North Carolina Literary Review Online 2020

Page 102

102

2020

NORTH CAROLINA L I T E R A R Y RE V I E W

THE CLOSE HARMONY WE SING a review by Robert M. West Shelby Stephenson. Our World: Poems. Press 53, 2018. —. Nin’s Poem. St. Andrew’s University Press, 2018. —. Paul’s Hill: Homage to Whitman. Sir Walter Press, 2017. ROBERT M. WEST’s poems, essays, and book reviews have appeared in Southern Poetry Review, Tar River Poetry, Pembroke Magazine, Appalachian Journal, Asheville Poetry Review, Carolina Quarterly, Southern Literary Journal, Southern Cultures, Poetry, and NCLR. He has also published two poetry chapbooks, Out of Hand (Scienter Press, 2007), and Convalescent (Finishing Line Press, 2011). He has an MA and PhD in English and Comparative Literature from UNC Chapel Hill and a BA in English from Wake Forest University. He is a Professor of English at Mississippi State University, where he is an Associate Editor for Mississippi Quarterly. He is also the editor of the two-volume Complete Poems of A.R. Ammons (W.W. Norton, 2017; reviewed in NCLR Online 2019). SHELBY STEPHENSON served as Poet Laureate of North Carolina from 2014 to 2016. His honors include the North Carolina Award for Literature and induction into the North Carolina Literary Hall of Fame. His book, Elegies for Small Game (Press 53, 2016), has been awarded the Roanoke-Chowan Award for Poetry. Stephenson received his BA from UNC Chapel Hill where he studied law, then went on to earn his PhD in English from the University of Wisconsin-Madison. He was an English Professor at UNC Pembroke from 1978 until he retired in 2010.

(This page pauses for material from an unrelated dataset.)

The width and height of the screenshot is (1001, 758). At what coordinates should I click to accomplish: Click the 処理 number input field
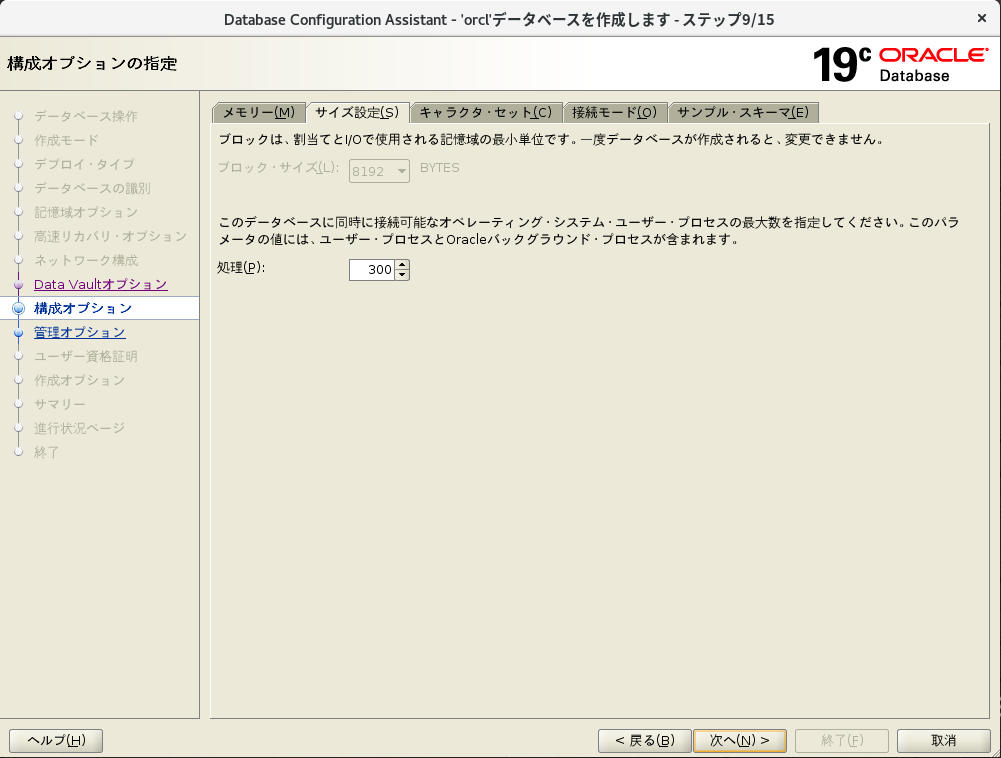pyautogui.click(x=372, y=270)
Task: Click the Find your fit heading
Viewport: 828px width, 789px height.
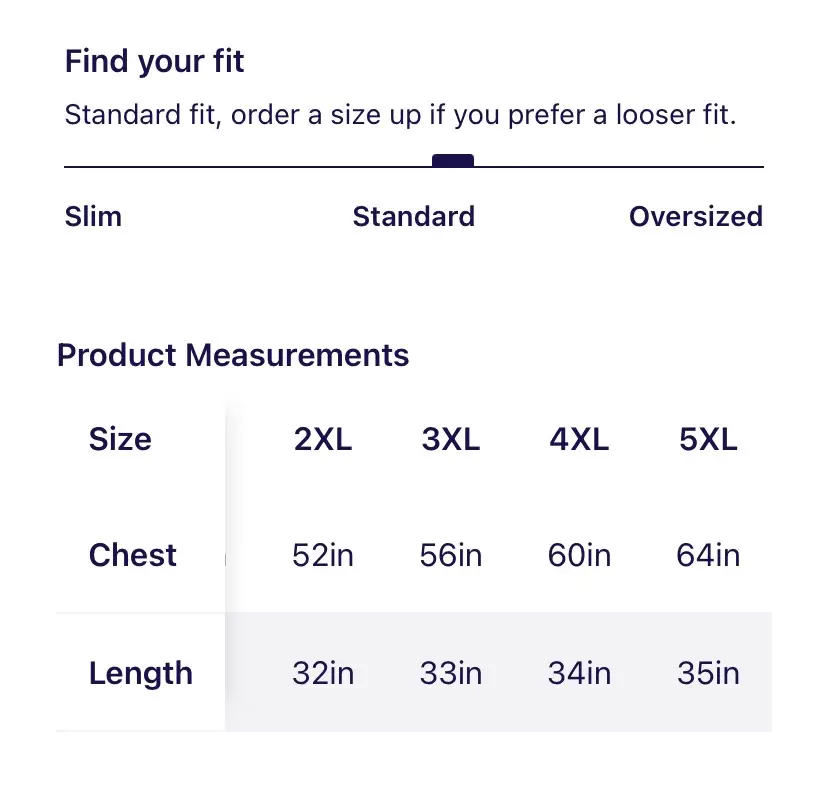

After some forty years teaching as an English professor at UNC Pembroke and working over the same period as editor of the invaluable Pembroke Magazine, in 2010 Shelby Stephenson retired – sort of. Since then he’s written and seen into publication several books and chapbooks of poems, including Playing Dead (2011), Play My Music Anyhow (2013), Steal Away (2014), The Hunger of Freedom (2016), and Elegies for Small Game (2016). In 2014 his contributions to letters were recognized with induction into the North Carolina Literary Hall of Fame. Later that year he was appointed the state’s poet laureate, an honor that comes with responsibilities: the laureate is expected to serve as a public advocate for reading and writing poetry, and during his term Stephenson gave public readings, interviewed with the press, visited schools, taught writing workshops, and spoke at writers’ conferences. All that isn’t everyone’s idea of retirement. For decades Stephenson’s wife Linda, nicknamed “Nin,” has worked at his side, reading and helping him edit his poems. She routinely traveled with him to readings and conferences, where often they performed sets of country and bluegrass songs – him on guitar, her on ukulele, and both singing in beautiful and affecting harmony. (The two have recorded some fine albums.) In recent years, though, her health hasn’t allowed for the same degree of partnership: in 2014, no longer able to walk, she moved to an extended-care home. One thing that ties together Stephenson’s latest three books – Paul’s Hill: Homage to Whitman, Our World, and Nin’s Poem – is

testimony to the persistence of love after fifty-plus years of marriage, despite the declines that come with age. That said, the three books, though published in quick succession, are quite different from one another, and they deserve to be treated separately. Paul’s Hill, in eastern North Carolina’s Johnston County, is the Stephenson family home. It’s where the poet was born, and where he returned to live in 1996, in his late fifties. Stephenson has always taken family, place, and the sense of home as subject matter, so the first part of the title Paul’s Hill: Homage to Whitman isn’t surprising. The subtitle, though, may be: there’s not much tradition of Southern poets reaching back to Whitman as inspiration and example. Of course that fact leaves an opportunity for a Southern poet to do something original – not the easiest thing for any poet to do, late in the second decade of the twenty-first century. (Anyone who thinks reaching backward is antithetical to originality must never have read T. S. Eliot or James Joyce.) Stephenson’s earlier masterpiece, Fiddledeedee, first published in 2001 and recently reprinted by Press 53, is itself strongly modeled after the work of an eastern North Carolinian twelve years Stephenson’s senior, A.R. Ammons. For Paul’s Hill: Homage to Whitman, which like Fiddledeedee is one long poem, the model is clearly not just Whitman in general, but specifically “Song of Myself.” The use here of long lines and catalogues – and the powerfully inclusive spirit motivating both – are found in any number of Whitman’s poems, but the length of Paul’s Hill and its division into fifty-two numbered sections point to the good gray poet’s longest song.